Exercise:
The response is to be the full listing, set down exactly.

■ ■ ■

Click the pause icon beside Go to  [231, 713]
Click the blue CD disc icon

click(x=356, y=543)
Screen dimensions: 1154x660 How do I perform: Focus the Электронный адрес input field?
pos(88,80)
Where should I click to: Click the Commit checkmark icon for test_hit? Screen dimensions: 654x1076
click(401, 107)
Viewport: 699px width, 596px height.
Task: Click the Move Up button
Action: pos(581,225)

■ ■ ■

Response:
Click the pause icon beside Go to  [231, 713]
Click the blue CD disc icon

click(x=356, y=543)
Screen dimensions: 1154x660 How do I perform: Focus the Электронный адрес input field?
pos(88,80)
Where should I click to: Click the Commit checkmark icon for test_hit? Screen dimensions: 654x1076
click(401, 107)
Viewport: 699px width, 596px height.
Task: Click the Move Up button
Action: pos(581,225)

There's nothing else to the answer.